Like most of the tech and startup world, European industrial tech companies benefitted from an immense bull market and high investor confidence between 2020-22. But what specifically has prompted corporates to direct more capital into the space?
There are two motives behind this trend: one short-term, and one long-term. In the short-term, corporates have needed to expedite technological change to react rapidly to macroeconomic crises across the continent. In the long-term, corporates also want to tackle the significant structural challenges facing European industry.
Short-term: Responding to crises
This technological surge began with the Covid-19 pandemic. Over mere weeks and months, the economy was forced to pivot vast swathes of operations to adapt to public health restrictions regarding social distancing and remote working. The ramifications were wide-ranging, but the immediate pain point many organisations had to address was logistics and the automation of production and procurement.

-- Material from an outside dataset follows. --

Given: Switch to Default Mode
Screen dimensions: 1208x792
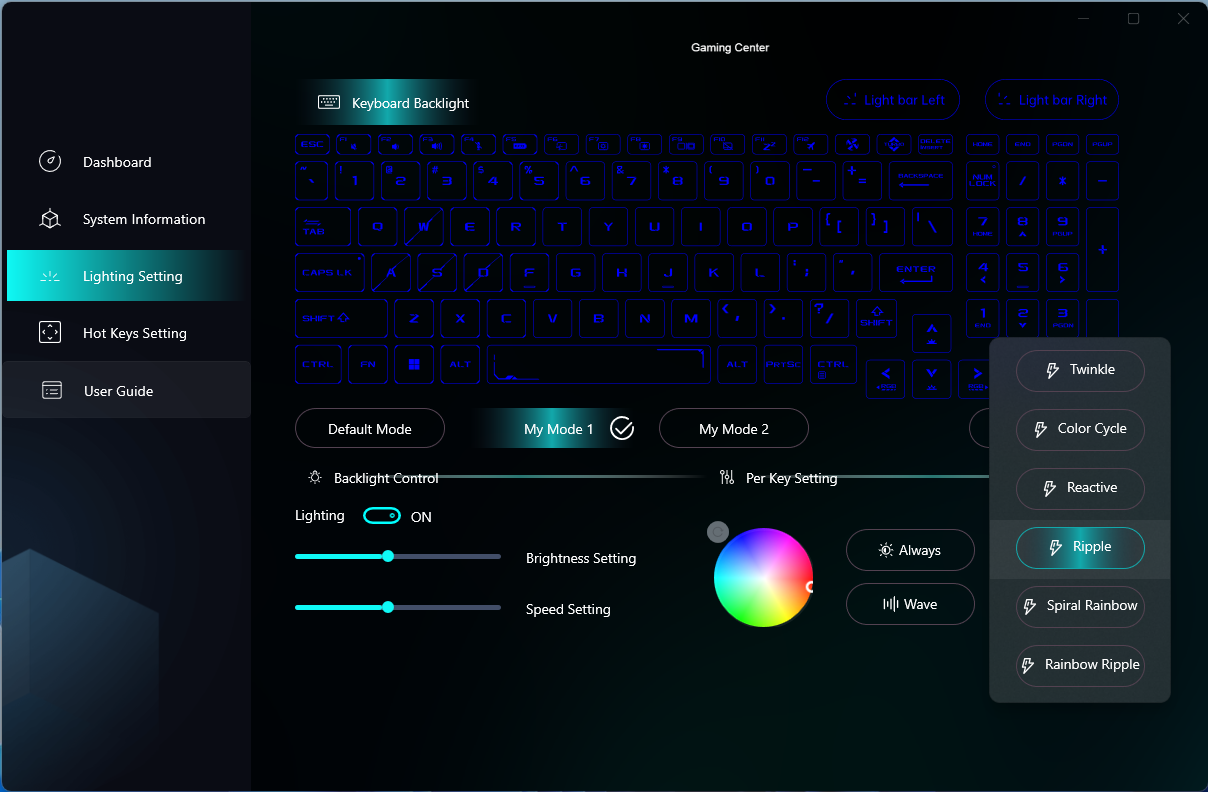Looking at the screenshot, I should 370,429.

This led to a major drive for new technologies and platforms to automate, streamline, and digitise logistics, production and procurement. At first, 2020 remained on-trend for investment in logistics and procurement startups at $157M. However, once the time lag implicit in dealmaking elapsed, 2021 saw investment in European logistics procurement startups shoot up to $1B, with 2022 seeing a further $515M invested in the space.
Logistics difficulties created an important motive for industrial corporations to invest in technology. Along with encouraging solutions that could enter the market and bolster their productivity, corporates also invested for strategic purposes. Through investing in industrial tech startups, corporates can better steer the development of companies and platforms to meet their organisational needs, and also position themselves well for potential acquisitions.
A similar trend also occurred in response to labour shortages across the European economy in late 2020 and 2021. This period has seen robotics becoming an increased investment focus, as industrials and enterprises look to improve productivity and reduce their demand for labour. Across the continent, 2022 saw total investment in European robotics startups rise by 37% to $776M.
Long-term: Dealing with structural challenges
While Europe’s recent crises have driven the pace at which the continent’s corporates have invested in industrial tech, it’s important to remember that the underlying trend already existed. Corporates have been increasingly looking to technology throughout the last decade as part of their response to structural shifts facing European industry and society.
Take, for example, the problem of an ageing population in Europe. Many European corporations relied heavily on labour substitution via migration to handle the gradual reduction in the workforce post-1990. However, with birth rates on a global decline, this strategy is increasingly coming under stress. As a result, corporate interest in productivity-boosting technologies - whether it be robotics, enterprise resource planning tools, logistics platforms, or so on - has substantially increased.
Industrial tech startups are an extremely effective way to build affordable and scalable solutions to bolster productivity. They also help ring-fence risk away from corporate R&D departments, allowing in-demand R&D teams to focus on delivering more reliable innovation while startups take transformative risks.
Along with the ageing population, several other central societal challenges are spurring industrial tech investment by European corporates. One major topic that is weighing hard on industry is climate change, with many also directing capital to startups developing tools or techniques to help mitigate, adapt, or offset emissions. Another closely related issue is addressing energy and heating efficiency, especially as many European industries grapple with the end of Russian natural gas this year.
While recent crises have spurred an acceleration of investment in Europe’s industrial tech startups, the overarching trend was already well underway. Ultimately, radical innovation will be needed to resolve the central demographic, environmental, and geopolitical challenges facing the continent and its economy.
In an age of on-shoring and deglobalisation, European corporates have are rising to this challenge attracting, investing in, and collaborating with the continent’s founders and innovators.